▶ **Extracted records**:
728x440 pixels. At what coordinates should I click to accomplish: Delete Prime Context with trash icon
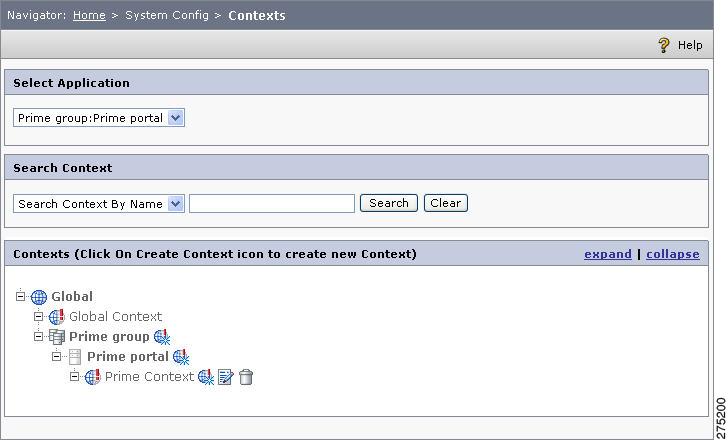(246, 377)

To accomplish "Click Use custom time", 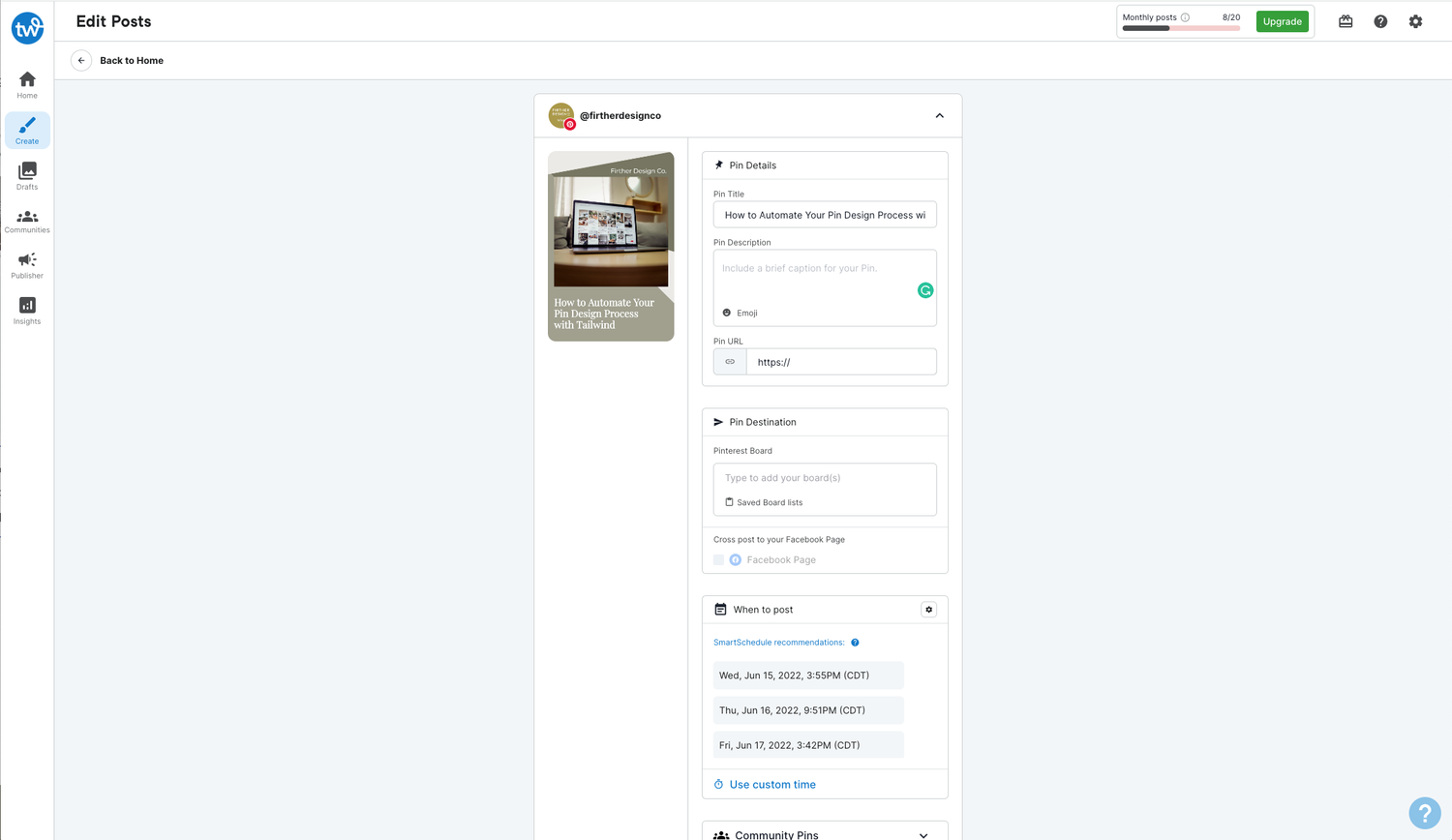I will pos(771,784).
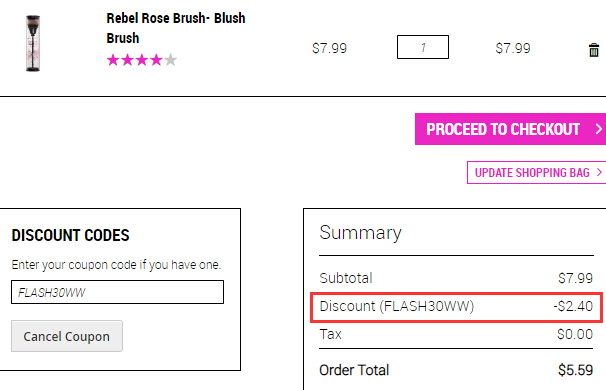The width and height of the screenshot is (606, 390).
Task: Open the Rebel Rose Brush- Blush Brush link
Action: pyautogui.click(x=176, y=28)
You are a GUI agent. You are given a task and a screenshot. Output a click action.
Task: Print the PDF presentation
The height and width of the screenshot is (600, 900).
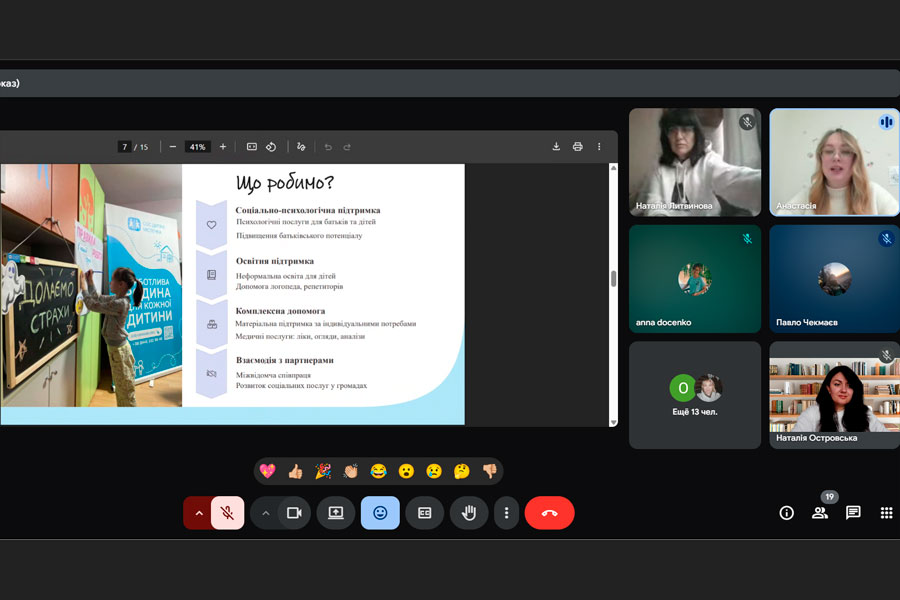point(577,147)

▶ **Your assignment**:
Find the line containing "You are a GUI", then extract it and every line after it to the end of the data above, exactly and nothing else, without pictures.

▶ **Exercise response**:
You are a GUI agent. You are given a task and a screenshot. Output a click action.
Task: Print the PDF presentation
The height and width of the screenshot is (600, 900).
point(577,147)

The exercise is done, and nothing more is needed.